═══ Materials provided

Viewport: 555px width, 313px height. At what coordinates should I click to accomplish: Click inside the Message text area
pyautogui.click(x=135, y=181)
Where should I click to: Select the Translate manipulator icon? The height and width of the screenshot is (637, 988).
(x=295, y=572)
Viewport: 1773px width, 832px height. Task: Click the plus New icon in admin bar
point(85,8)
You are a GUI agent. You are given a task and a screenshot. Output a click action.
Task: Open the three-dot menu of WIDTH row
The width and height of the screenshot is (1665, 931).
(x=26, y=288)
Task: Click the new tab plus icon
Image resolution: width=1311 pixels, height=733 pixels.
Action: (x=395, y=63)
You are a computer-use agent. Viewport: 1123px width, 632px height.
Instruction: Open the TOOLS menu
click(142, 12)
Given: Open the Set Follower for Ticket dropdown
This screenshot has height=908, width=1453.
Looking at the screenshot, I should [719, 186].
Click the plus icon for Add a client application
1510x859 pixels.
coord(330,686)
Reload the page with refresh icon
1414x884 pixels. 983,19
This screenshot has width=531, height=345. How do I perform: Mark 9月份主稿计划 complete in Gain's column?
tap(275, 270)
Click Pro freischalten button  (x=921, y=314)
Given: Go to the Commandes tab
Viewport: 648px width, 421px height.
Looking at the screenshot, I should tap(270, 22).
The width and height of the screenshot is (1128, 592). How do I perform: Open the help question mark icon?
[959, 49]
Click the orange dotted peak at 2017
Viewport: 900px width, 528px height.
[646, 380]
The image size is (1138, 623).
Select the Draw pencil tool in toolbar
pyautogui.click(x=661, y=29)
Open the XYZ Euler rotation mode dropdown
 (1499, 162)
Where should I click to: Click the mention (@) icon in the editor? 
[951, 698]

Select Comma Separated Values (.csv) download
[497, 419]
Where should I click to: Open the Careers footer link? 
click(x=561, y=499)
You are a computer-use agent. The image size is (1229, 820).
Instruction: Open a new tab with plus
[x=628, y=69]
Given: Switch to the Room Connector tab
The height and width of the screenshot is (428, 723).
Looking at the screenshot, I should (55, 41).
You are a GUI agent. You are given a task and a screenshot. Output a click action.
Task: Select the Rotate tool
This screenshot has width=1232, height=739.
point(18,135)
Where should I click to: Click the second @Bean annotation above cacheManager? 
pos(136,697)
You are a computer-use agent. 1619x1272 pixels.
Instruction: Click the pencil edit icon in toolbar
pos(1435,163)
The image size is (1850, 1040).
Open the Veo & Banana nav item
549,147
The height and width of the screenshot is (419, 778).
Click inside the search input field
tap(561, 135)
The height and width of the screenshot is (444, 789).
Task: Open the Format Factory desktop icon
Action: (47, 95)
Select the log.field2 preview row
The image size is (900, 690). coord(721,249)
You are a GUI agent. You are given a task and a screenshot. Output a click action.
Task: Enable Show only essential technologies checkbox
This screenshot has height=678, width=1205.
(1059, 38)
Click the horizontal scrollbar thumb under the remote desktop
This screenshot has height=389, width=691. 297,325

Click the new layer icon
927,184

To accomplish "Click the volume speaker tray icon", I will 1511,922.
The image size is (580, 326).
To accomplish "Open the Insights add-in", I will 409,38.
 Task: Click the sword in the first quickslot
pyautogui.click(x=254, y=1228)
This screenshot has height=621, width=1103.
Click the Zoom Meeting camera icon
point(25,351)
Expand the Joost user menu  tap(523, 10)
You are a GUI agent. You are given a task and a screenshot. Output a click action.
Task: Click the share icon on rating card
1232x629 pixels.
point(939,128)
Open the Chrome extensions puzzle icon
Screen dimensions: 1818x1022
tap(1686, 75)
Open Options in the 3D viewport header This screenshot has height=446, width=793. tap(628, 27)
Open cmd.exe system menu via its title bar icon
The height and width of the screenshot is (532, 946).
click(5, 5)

══════

_Work request:_ Quote every line of the data, word for word.

_Solution to this task:_
Viewport: 555px width, 313px height. At what coordinates should I click to accomplish: Click inside the Message text area
pyautogui.click(x=135, y=181)
Where should I click to: Select the Translate manipulator icon? The height and width of the screenshot is (637, 988).
(x=295, y=572)
Viewport: 1773px width, 832px height. Task: Click the plus New icon in admin bar
point(85,8)
You are a GUI agent. You are given a task and a screenshot. Output a click action.
Task: Open the three-dot menu of WIDTH row
The width and height of the screenshot is (1665, 931).
(x=26, y=288)
Task: Click the new tab plus icon
Image resolution: width=1311 pixels, height=733 pixels.
Action: (x=395, y=63)
You are a computer-use agent. Viewport: 1123px width, 632px height.
Instruction: Open the TOOLS menu
click(142, 12)
Given: Open the Set Follower for Ticket dropdown
This screenshot has height=908, width=1453.
Looking at the screenshot, I should [719, 186].
Click the plus icon for Add a client application
1510x859 pixels.
coord(330,686)
Reload the page with refresh icon
1414x884 pixels. 983,19
This screenshot has width=531, height=345. How do I perform: Mark 9月份主稿计划 complete in Gain's column?
tap(275, 270)
Click Pro freischalten button  (x=921, y=314)
Given: Go to the Commandes tab
Viewport: 648px width, 421px height.
Looking at the screenshot, I should tap(270, 22).
The width and height of the screenshot is (1128, 592). How do I perform: Open the help question mark icon?
[959, 49]
Click the orange dotted peak at 2017
Viewport: 900px width, 528px height.
[646, 380]
The image size is (1138, 623).
Select the Draw pencil tool in toolbar
pyautogui.click(x=661, y=29)
Open the XYZ Euler rotation mode dropdown
 (1499, 162)
Where should I click to: Click the mention (@) icon in the editor? 
[951, 698]

Select Comma Separated Values (.csv) download
[497, 419]
Where should I click to: Open the Careers footer link? 
click(x=561, y=499)
You are a computer-use agent. The image size is (1229, 820).
Instruction: Open a new tab with plus
[x=628, y=69]
Given: Switch to the Room Connector tab
The height and width of the screenshot is (428, 723).
Looking at the screenshot, I should (55, 41).
You are a GUI agent. You are given a task and a screenshot. Output a click action.
Task: Select the Rotate tool
This screenshot has width=1232, height=739.
point(18,135)
Where should I click to: Click the second @Bean annotation above cacheManager? 
pos(136,697)
You are a computer-use agent. 1619x1272 pixels.
Instruction: Click the pencil edit icon in toolbar
pos(1435,163)
The image size is (1850, 1040).
Open the Veo & Banana nav item
549,147
The height and width of the screenshot is (419, 778).
Click inside the search input field
tap(561, 135)
The height and width of the screenshot is (444, 789).
Task: Open the Format Factory desktop icon
Action: (47, 95)
Select the log.field2 preview row
The image size is (900, 690). coord(721,249)
You are a GUI agent. You are given a task and a screenshot. Output a click action.
Task: Enable Show only essential technologies checkbox
This screenshot has height=678, width=1205.
(1059, 38)
Click the horizontal scrollbar thumb under the remote desktop
This screenshot has height=389, width=691. 297,325

Click the new layer icon
927,184

To accomplish "Click the volume speaker tray icon", I will 1511,922.
The image size is (580, 326).
To accomplish "Open the Insights add-in", I will 409,38.
 Task: Click the sword in the first quickslot
pyautogui.click(x=254, y=1228)
This screenshot has height=621, width=1103.
Click the Zoom Meeting camera icon
point(25,351)
Expand the Joost user menu  tap(523, 10)
You are a GUI agent. You are given a task and a screenshot. Output a click action.
Task: Click the share icon on rating card
1232x629 pixels.
point(939,128)
Open the Chrome extensions puzzle icon
Screen dimensions: 1818x1022
tap(1686, 75)
Open Options in the 3D viewport header This screenshot has height=446, width=793. tap(628, 27)
Open cmd.exe system menu via its title bar icon
The height and width of the screenshot is (532, 946).
click(5, 5)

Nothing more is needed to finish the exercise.